ADSM-L

Re: MacOS 7.5.3 problems

2015-10-04 18:16:05
Subject: Re: MacOS 7.5.3 problems
From: INTERNET.OWNERAD at SNADGATE
To: Jerry Lawson at TISDMAIL
Date: 4/30/96 11:50AM
Thanks for the jog to my memory - It is the Open Transport 1.1 release that is
causing the problem with the dropped session, not the Internet Connection as I
errooneously stated in my earlier notes.

Jerry Lawson
________________________Forward Header________________________
Author: INTERNET.OWNERAD
Subject: Re: MacOS 7.5.3 problems
04-30-96 11:50 AM

Rick Tsujimoto <rtsujimoto AT CUSA.CANON DOT COM> said:
> The problem you're experiencing might be due to ADSM client software,
> not the Internet connection software. I'm assuming you're trying to
> backup the MAC to an ADSM MVS server. The MAC could potentially create
> filenames that the ADSM MVS server cannot handle (especially if it's
> V1.1).  If the MAC filenames have nondisplayable characters, e.g. an
> ascii null, as part of the name, then the ADSM V1.1 MVS server could
> have problems, causing the session to be abnormally terminated and
> garbage stored on the MVS data base.

There really do seem to be problems with Open Transport 1.1 vs ADSM,
more than just invalid characters in file names.  Check out the README
file that comes with the PowerMac client for more info.
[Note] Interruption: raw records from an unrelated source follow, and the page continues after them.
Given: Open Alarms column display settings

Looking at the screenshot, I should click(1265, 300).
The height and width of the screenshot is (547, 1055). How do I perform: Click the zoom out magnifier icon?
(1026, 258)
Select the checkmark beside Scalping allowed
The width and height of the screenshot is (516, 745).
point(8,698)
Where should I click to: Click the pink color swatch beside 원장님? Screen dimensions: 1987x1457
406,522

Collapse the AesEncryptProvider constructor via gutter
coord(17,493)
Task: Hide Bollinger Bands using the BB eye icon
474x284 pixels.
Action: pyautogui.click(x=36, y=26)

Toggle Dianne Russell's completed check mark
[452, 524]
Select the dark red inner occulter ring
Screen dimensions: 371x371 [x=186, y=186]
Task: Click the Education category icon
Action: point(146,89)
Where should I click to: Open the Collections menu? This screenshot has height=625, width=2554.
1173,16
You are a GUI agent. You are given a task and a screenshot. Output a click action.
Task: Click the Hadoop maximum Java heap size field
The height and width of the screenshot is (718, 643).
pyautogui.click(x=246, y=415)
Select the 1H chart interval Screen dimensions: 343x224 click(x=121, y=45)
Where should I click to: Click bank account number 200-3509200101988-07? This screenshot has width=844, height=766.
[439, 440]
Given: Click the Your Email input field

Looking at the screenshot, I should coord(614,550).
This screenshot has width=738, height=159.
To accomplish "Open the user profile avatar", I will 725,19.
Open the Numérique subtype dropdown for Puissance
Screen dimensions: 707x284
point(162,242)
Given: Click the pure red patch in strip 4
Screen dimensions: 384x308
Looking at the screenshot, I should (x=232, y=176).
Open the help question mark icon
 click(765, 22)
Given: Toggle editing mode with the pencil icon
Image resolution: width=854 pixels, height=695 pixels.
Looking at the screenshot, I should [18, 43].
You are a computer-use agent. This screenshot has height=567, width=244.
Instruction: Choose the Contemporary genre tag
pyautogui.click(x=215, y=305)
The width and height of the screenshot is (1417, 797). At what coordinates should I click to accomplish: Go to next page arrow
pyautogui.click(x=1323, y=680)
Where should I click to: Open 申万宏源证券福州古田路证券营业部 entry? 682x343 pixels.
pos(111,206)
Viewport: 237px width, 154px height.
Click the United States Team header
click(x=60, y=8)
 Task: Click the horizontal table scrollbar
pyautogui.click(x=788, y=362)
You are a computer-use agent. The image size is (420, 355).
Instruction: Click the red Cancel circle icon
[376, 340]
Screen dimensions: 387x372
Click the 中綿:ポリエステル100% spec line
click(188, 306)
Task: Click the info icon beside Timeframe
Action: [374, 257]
We've seen the invalid character problem, too, with Mac clients talking
to an AIX server. If you get messages about "active object not found"
during a backup, this is what's going on: there are bad file names
stored in the server database. The really fun part is that the client
mac usually freezes up and has to be rebooted after ADSM unsuccessfully
tries to expire the badly named files/folders from the server database
during an incremental backup.

The problem is halfway fixed by the version 2 client; version 2 won't
back up the badly named files/folders. However, version 1 will, so if
you've got bad names in the server's database already because of the
version 1 client, you can't get them out (expire/delete them) without
deleting the entire filespace and doing a new initial backup of the
client node.

It's really ironic that MacOS can create file names that violate
its own standards but can't detect them. ADSM can detect them.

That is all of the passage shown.